■ Goal ■
Copy out the items below, replacing every "computer-use agent" with "desktop assistant" and leaving the rest unchanged.

■ Listing ■
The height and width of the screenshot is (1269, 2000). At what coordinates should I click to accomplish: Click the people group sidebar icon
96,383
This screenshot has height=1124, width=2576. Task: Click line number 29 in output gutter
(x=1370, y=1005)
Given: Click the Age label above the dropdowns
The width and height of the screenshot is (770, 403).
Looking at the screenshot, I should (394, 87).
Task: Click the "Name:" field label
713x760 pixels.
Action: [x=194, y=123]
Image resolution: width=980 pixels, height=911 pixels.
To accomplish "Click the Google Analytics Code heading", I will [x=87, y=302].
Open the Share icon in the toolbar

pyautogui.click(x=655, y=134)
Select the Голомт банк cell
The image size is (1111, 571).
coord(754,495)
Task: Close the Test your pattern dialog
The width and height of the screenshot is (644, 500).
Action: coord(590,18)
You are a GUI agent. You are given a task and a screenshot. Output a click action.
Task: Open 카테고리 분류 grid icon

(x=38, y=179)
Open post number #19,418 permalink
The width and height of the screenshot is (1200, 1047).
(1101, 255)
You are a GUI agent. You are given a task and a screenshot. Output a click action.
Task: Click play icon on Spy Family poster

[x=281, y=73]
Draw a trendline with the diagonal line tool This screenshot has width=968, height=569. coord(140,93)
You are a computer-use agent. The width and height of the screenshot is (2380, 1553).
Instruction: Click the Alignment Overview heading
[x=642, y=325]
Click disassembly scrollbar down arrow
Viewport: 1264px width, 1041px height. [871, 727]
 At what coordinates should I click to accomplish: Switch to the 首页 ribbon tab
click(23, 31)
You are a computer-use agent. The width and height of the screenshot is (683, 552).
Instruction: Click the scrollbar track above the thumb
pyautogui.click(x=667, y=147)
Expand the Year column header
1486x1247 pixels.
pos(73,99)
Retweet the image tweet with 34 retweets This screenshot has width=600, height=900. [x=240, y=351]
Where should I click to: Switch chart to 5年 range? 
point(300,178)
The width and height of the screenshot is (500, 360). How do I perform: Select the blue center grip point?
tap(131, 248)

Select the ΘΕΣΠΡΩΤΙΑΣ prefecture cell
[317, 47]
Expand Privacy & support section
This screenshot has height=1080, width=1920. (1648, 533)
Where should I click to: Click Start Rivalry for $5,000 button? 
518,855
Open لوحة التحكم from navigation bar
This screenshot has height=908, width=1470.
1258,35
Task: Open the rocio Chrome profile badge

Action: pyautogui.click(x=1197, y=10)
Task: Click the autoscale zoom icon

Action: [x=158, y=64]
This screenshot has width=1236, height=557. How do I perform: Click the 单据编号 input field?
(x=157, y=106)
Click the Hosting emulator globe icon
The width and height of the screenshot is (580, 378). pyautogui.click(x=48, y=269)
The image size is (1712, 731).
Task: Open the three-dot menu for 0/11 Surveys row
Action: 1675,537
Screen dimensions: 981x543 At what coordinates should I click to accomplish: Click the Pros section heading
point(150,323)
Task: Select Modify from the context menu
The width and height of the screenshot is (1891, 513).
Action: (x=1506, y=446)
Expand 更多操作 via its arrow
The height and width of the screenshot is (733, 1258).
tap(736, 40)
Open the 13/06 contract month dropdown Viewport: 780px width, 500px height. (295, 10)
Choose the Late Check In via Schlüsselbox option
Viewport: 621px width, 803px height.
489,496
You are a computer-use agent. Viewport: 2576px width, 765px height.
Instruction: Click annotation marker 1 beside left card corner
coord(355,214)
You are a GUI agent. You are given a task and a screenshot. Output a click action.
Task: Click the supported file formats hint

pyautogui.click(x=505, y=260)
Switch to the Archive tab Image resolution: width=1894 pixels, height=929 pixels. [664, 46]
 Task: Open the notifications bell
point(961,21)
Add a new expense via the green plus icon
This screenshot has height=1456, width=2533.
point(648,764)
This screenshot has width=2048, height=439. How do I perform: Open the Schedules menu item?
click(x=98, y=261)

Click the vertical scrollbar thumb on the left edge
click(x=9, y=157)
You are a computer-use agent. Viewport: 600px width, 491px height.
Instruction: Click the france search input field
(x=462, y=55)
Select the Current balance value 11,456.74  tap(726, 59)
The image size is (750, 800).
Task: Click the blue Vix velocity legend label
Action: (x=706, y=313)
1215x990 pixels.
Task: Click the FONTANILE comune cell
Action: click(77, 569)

■ Complete output ■
The height and width of the screenshot is (1269, 2000). At what coordinates should I click to accomplish: Click the people group sidebar icon
96,383
This screenshot has height=1124, width=2576. Task: Click line number 29 in output gutter
(x=1370, y=1005)
Given: Click the Age label above the dropdowns
The width and height of the screenshot is (770, 403).
Looking at the screenshot, I should (394, 87).
Task: Click the "Name:" field label
713x760 pixels.
Action: [x=194, y=123]
Image resolution: width=980 pixels, height=911 pixels.
To accomplish "Click the Google Analytics Code heading", I will [x=87, y=302].
Open the Share icon in the toolbar

pyautogui.click(x=655, y=134)
Select the Голомт банк cell
The image size is (1111, 571).
coord(754,495)
Task: Close the Test your pattern dialog
The width and height of the screenshot is (644, 500).
Action: coord(590,18)
You are a GUI agent. You are given a task and a screenshot. Output a click action.
Task: Open 카테고리 분류 grid icon

(x=38, y=179)
Open post number #19,418 permalink
The width and height of the screenshot is (1200, 1047).
(1101, 255)
You are a GUI agent. You are given a task and a screenshot. Output a click action.
Task: Click play icon on Spy Family poster

[x=281, y=73]
Draw a trendline with the diagonal line tool This screenshot has width=968, height=569. coord(140,93)
You are a desktop assistant. The width and height of the screenshot is (2380, 1553).
Instruction: Click the Alignment Overview heading
[x=642, y=325]
Click disassembly scrollbar down arrow
Viewport: 1264px width, 1041px height. [871, 727]
 At what coordinates should I click to accomplish: Switch to the 首页 ribbon tab
click(23, 31)
You are a desktop assistant. The width and height of the screenshot is (683, 552).
Instruction: Click the scrollbar track above the thumb
pyautogui.click(x=667, y=147)
Expand the Year column header
1486x1247 pixels.
pos(73,99)
Retweet the image tweet with 34 retweets This screenshot has width=600, height=900. [x=240, y=351]
Where should I click to: Switch chart to 5年 range? 
point(300,178)
The width and height of the screenshot is (500, 360). How do I perform: Select the blue center grip point?
tap(131, 248)

Select the ΘΕΣΠΡΩΤΙΑΣ prefecture cell
[317, 47]
Expand Privacy & support section
This screenshot has height=1080, width=1920. (1648, 533)
Where should I click to: Click Start Rivalry for $5,000 button? 
518,855
Open لوحة التحكم from navigation bar
This screenshot has height=908, width=1470.
1258,35
Task: Open the rocio Chrome profile badge

Action: pyautogui.click(x=1197, y=10)
Task: Click the autoscale zoom icon

Action: [x=158, y=64]
This screenshot has width=1236, height=557. How do I perform: Click the 单据编号 input field?
(x=157, y=106)
Click the Hosting emulator globe icon
The width and height of the screenshot is (580, 378). pyautogui.click(x=48, y=269)
The image size is (1712, 731).
Task: Open the three-dot menu for 0/11 Surveys row
Action: 1675,537
Screen dimensions: 981x543 At what coordinates should I click to accomplish: Click the Pros section heading
point(150,323)
Task: Select Modify from the context menu
The width and height of the screenshot is (1891, 513).
Action: (x=1506, y=446)
Expand 更多操作 via its arrow
The height and width of the screenshot is (733, 1258).
tap(736, 40)
Open the 13/06 contract month dropdown Viewport: 780px width, 500px height. (295, 10)
Choose the Late Check In via Schlüsselbox option
Viewport: 621px width, 803px height.
489,496
You are a desktop assistant. Viewport: 2576px width, 765px height.
Instruction: Click annotation marker 1 beside left card corner
coord(355,214)
You are a GUI agent. You are given a task and a screenshot. Output a click action.
Task: Click the supported file formats hint

pyautogui.click(x=505, y=260)
Switch to the Archive tab Image resolution: width=1894 pixels, height=929 pixels. [664, 46]
 Task: Open the notifications bell
point(961,21)
Add a new expense via the green plus icon
This screenshot has height=1456, width=2533.
point(648,764)
This screenshot has width=2048, height=439. How do I perform: Open the Schedules menu item?
click(x=98, y=261)

Click the vertical scrollbar thumb on the left edge
click(x=9, y=157)
You are a desktop assistant. Viewport: 600px width, 491px height.
Instruction: Click the france search input field
(x=462, y=55)
Select the Current balance value 11,456.74  tap(726, 59)
The image size is (750, 800).
Task: Click the blue Vix velocity legend label
Action: (x=706, y=313)
1215x990 pixels.
Task: Click the FONTANILE comune cell
Action: click(77, 569)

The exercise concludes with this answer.